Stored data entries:
######
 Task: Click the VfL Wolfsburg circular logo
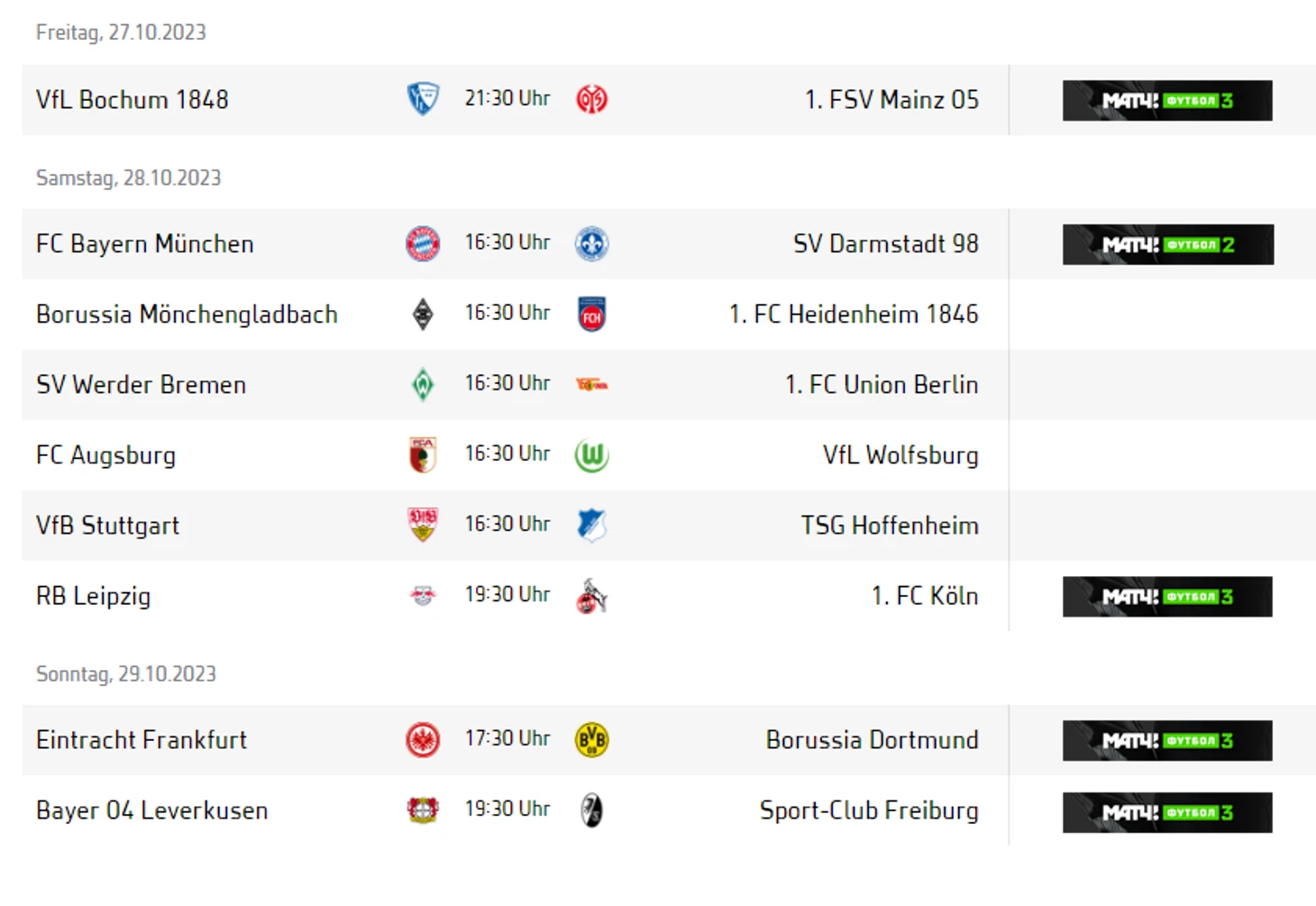[x=591, y=455]
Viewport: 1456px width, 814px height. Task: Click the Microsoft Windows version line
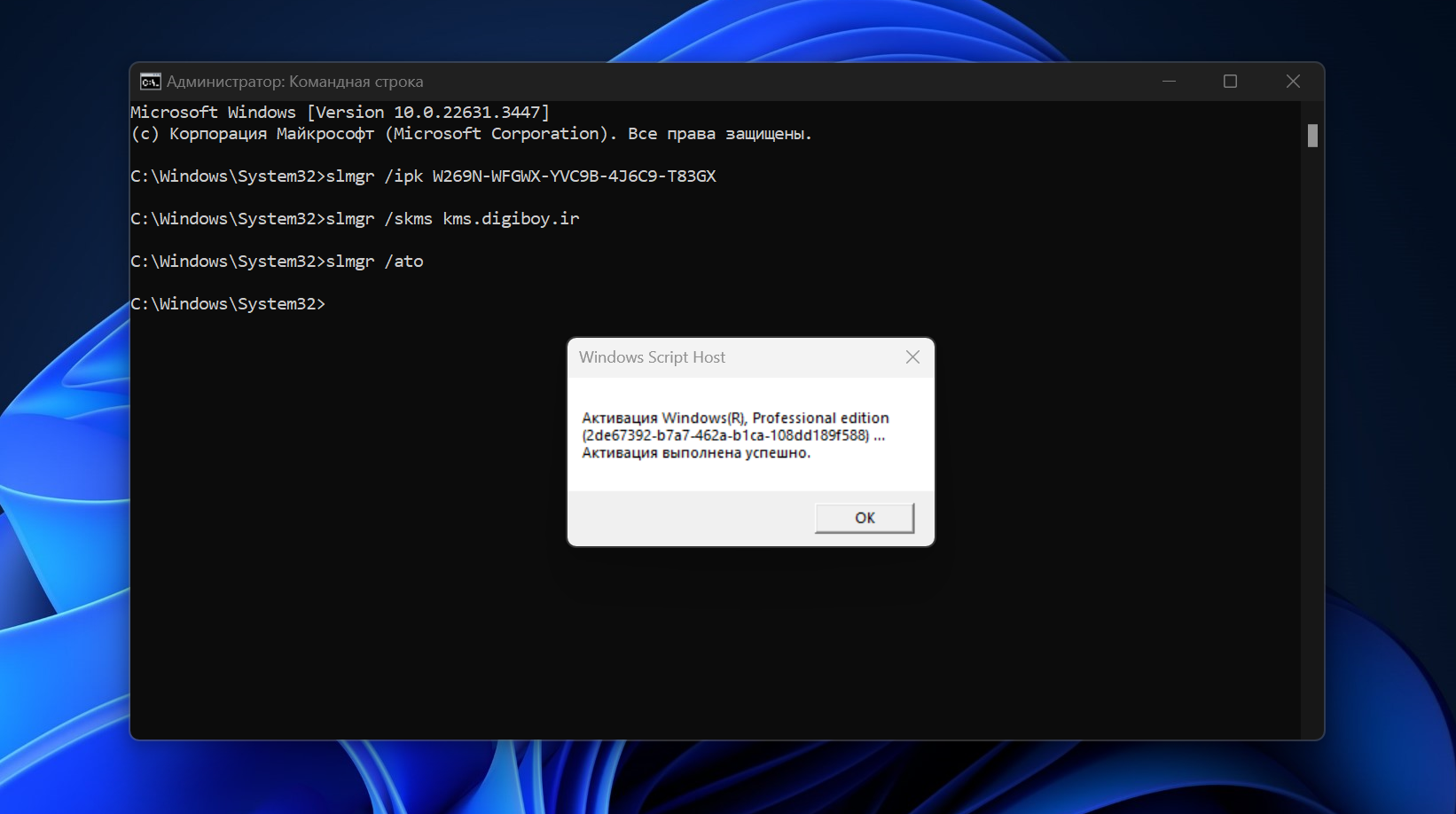(340, 113)
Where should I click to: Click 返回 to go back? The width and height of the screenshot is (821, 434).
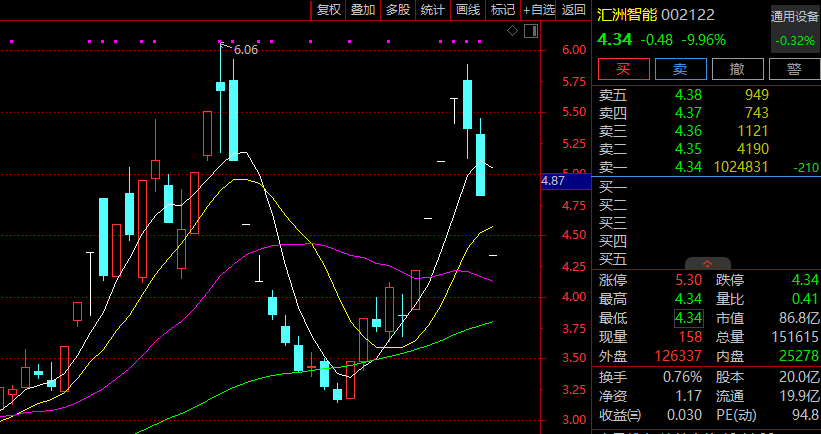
######
(Task requirements)
The answer must be an exact copy of the records above, with the pictures left out.

(Answer to this exercise)
 Task: Click the VfL Wolfsburg circular logo
[x=591, y=455]
Viewport: 1456px width, 814px height. Task: Click the Microsoft Windows version line
(340, 113)
Where should I click to: Click 返回 to go back? The width and height of the screenshot is (821, 434).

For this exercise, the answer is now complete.